Title                  : Qualitative and Quantitative Behavior of the Solutions of Ordinary Differential        

                              Equations

Pre-requisites   : PMAT 22572

 

Learning Outcomes:

At the end of this course, the student should be able to obtain the numerical solutions of differential equations and their implementations using appropriate software.

 Course Contents:     

Introduction to Software: Basic procedures in using an appropriate software, Handling numbers and matrices, Control structures, Program design, Script and function files, Plotting.           

Basic Properties of the Solutions of Ordinary Differential Equations: Stability of the solution and State-Space Analysis, Qualitative behavior of the solution of Ordinary Differential Equations.

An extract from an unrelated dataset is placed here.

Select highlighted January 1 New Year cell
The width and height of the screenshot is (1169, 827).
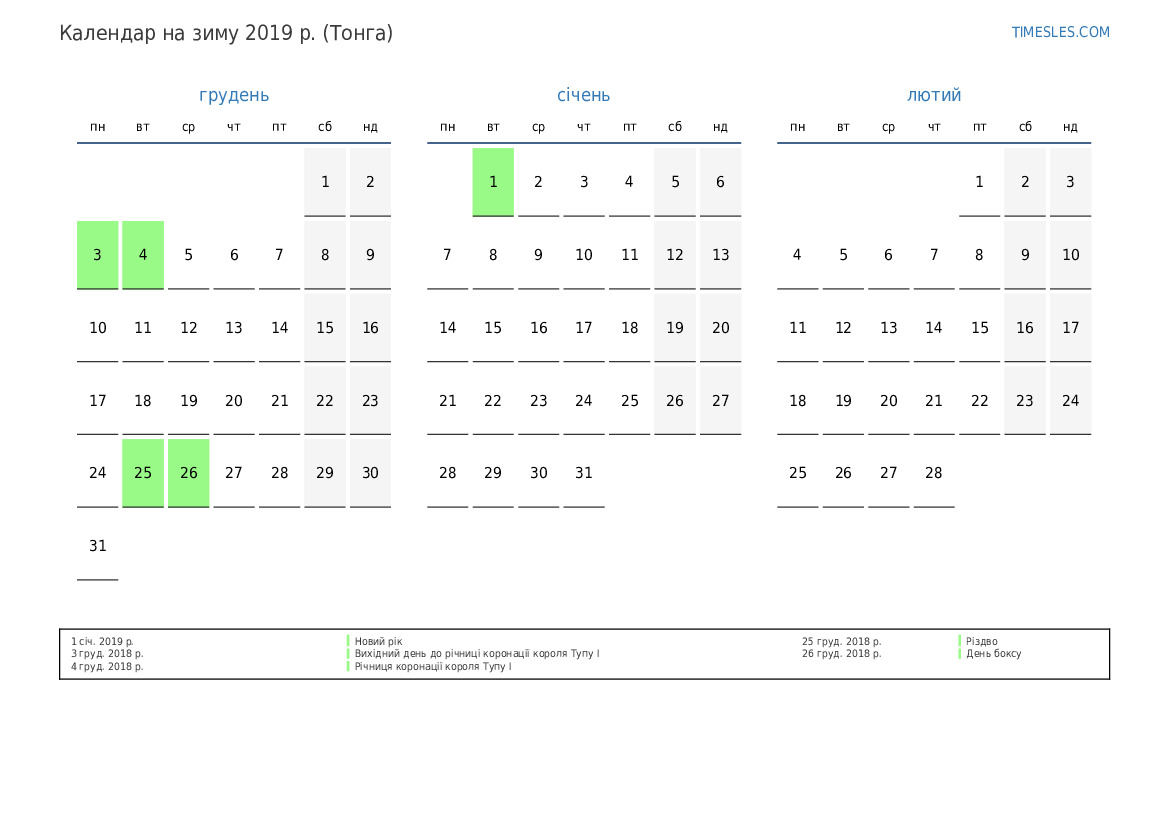click(493, 182)
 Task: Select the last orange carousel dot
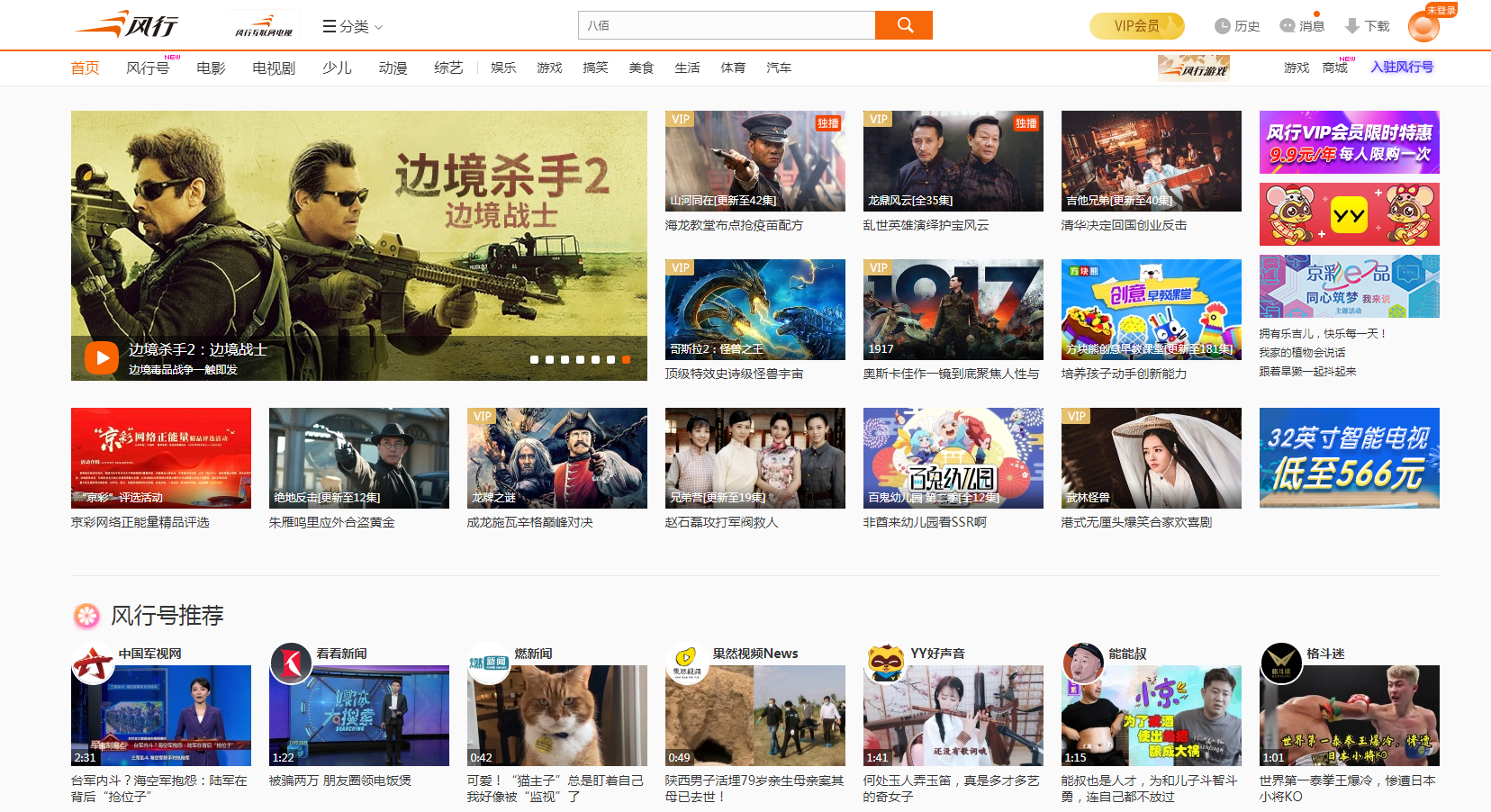[626, 359]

Numerical Solutions of Ordinary Differential Equations: Concept of consistency, Stability and convergence properties of numerical schemes, Single and multistep methods, Solving Stiff systems, Shooting method, Gear's implementation of automatic ordinary differential equation solver, Finite difference discretizations for second order boundary value problems.                                                                                                                                   

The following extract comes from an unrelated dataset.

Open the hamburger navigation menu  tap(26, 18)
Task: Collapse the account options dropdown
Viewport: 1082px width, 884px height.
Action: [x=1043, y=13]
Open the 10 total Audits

Lab work using appropriate software: Algorithms studied in AMAT 21553, AMAT 22562 and in this unit will be implemented  using an appropriate software.

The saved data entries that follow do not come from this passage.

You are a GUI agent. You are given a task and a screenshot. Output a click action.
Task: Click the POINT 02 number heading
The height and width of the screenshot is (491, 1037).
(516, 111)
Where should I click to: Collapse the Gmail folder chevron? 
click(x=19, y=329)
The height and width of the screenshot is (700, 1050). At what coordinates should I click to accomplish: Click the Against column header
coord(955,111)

 Method of Teaching and Learning: A combination of lectures, computer laboratory sessions, tutorial discussions and presentations.

 Assessment: Based on tutorials, tests, presentations and end of course examination.

 Recommended Reading      :

  1. Hanselman, D. & Littlefield, B.R.. Mastering MATLAB, Pearson Education Limited, (2014).
  2. Ferdinand, V. Nonlinear differential equations and dynamical systems, Springer Science & Business Media (2012).
  3. Vanloan, C.F., Introduction to scientific computing: a matrix-vector approach using MATLAB, Prentice Hall, New York. (2000).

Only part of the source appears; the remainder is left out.